## What to do
Please transcribe the data below exactly. Leave the pictures out.

## Saved entries
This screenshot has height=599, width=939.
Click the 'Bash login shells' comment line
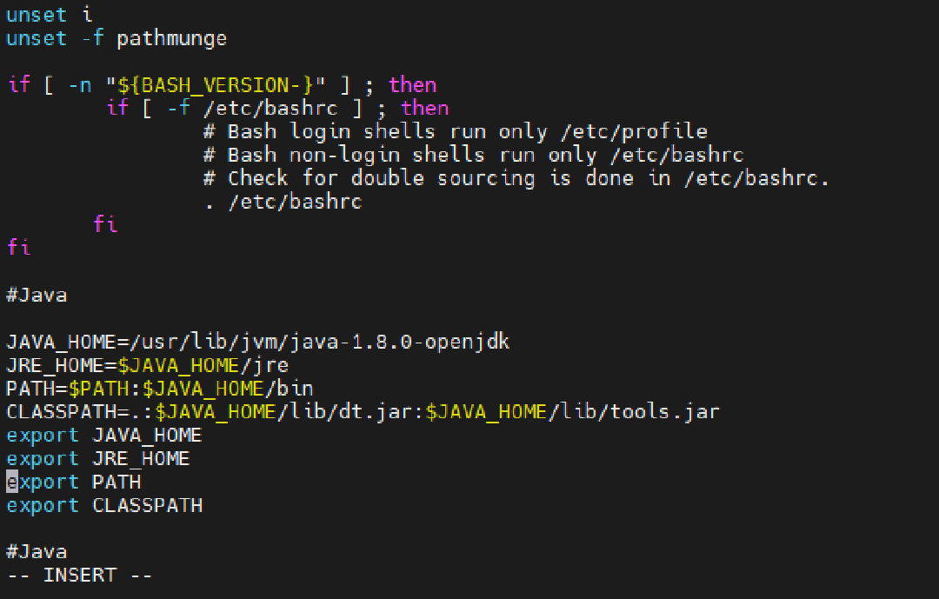(456, 132)
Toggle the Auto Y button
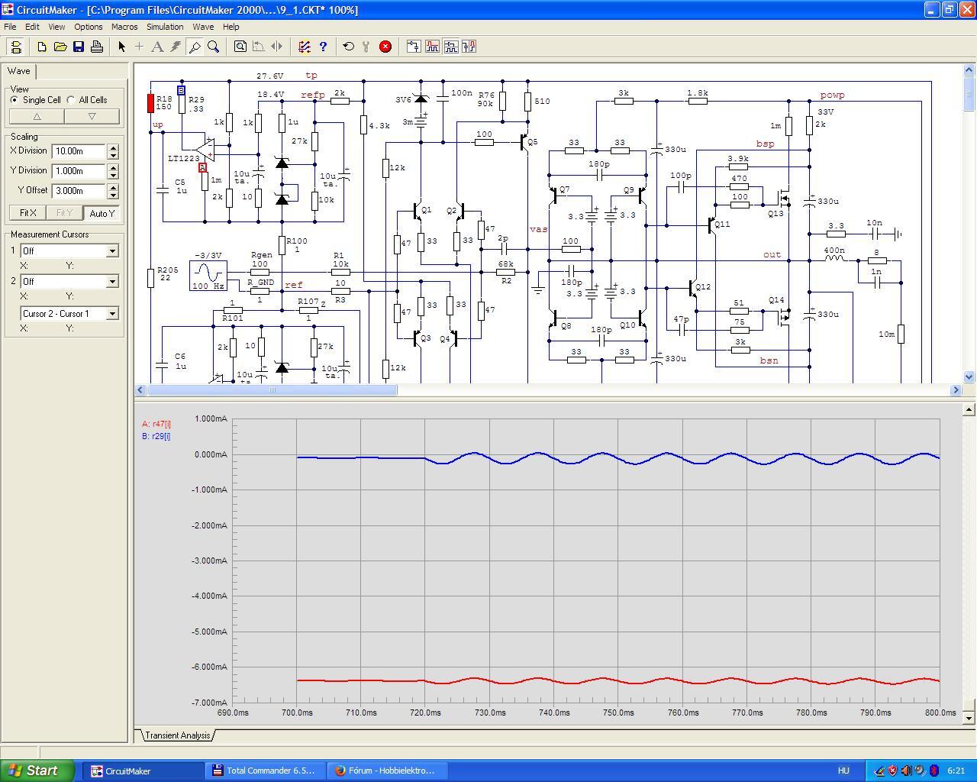 pos(102,213)
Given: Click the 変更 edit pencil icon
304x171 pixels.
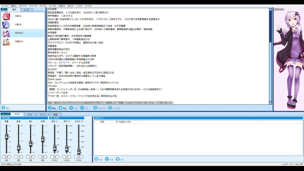Looking at the screenshot, I should (x=107, y=159).
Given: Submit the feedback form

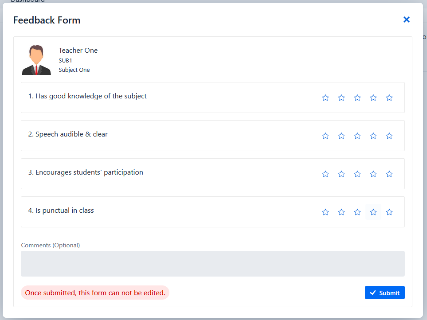Looking at the screenshot, I should 384,293.
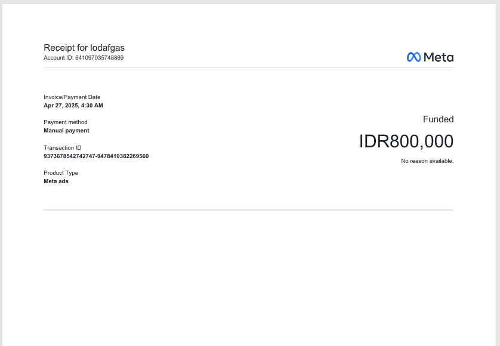Image resolution: width=500 pixels, height=346 pixels.
Task: Click the Meta wordmark text
Action: point(439,57)
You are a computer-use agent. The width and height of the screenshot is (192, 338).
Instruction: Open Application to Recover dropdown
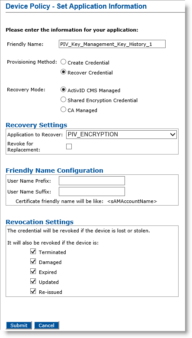[122, 135]
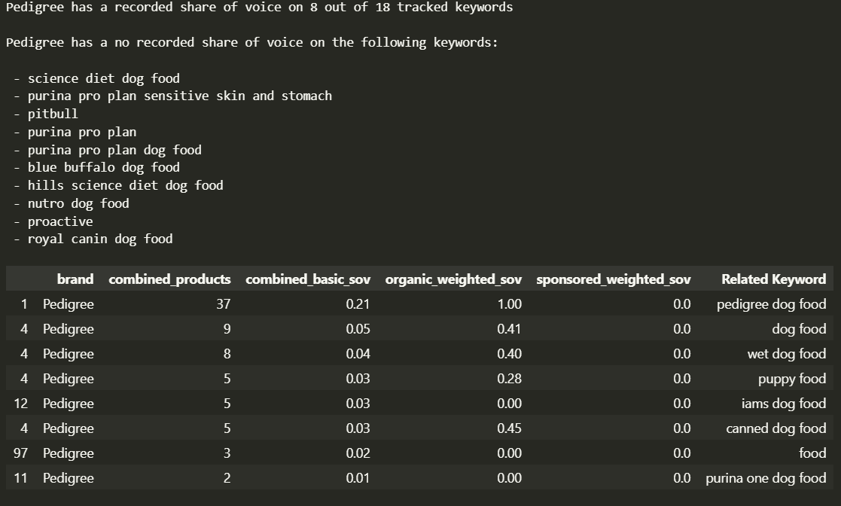Click the 'science diet dog food' list line
Image resolution: width=841 pixels, height=506 pixels.
(97, 78)
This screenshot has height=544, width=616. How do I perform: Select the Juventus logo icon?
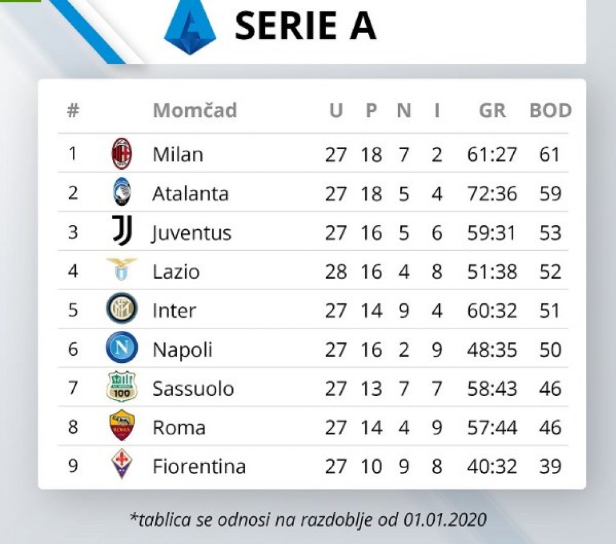pyautogui.click(x=122, y=230)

## Output of the exercise
This screenshot has height=599, width=939.
Click the 'Bash login shells' comment line
(456, 132)
Toggle the Auto Y button
 pos(102,213)
Given: Click the 変更 edit pencil icon
304x171 pixels.
Looking at the screenshot, I should (x=107, y=159).
Given: Submit the feedback form

Looking at the screenshot, I should 384,293.
Image resolution: width=500 pixels, height=346 pixels.
Task: Click the Meta wordmark text
Action: point(439,57)
You are a computer-use agent. The width and height of the screenshot is (192, 338).
Instruction: Open Application to Recover dropdown
[122, 135]
Click the 'science diet dog food' list line
Image resolution: width=841 pixels, height=506 pixels.
(97, 78)
This screenshot has height=544, width=616. How do I perform: Select the Juventus logo icon?
pyautogui.click(x=122, y=230)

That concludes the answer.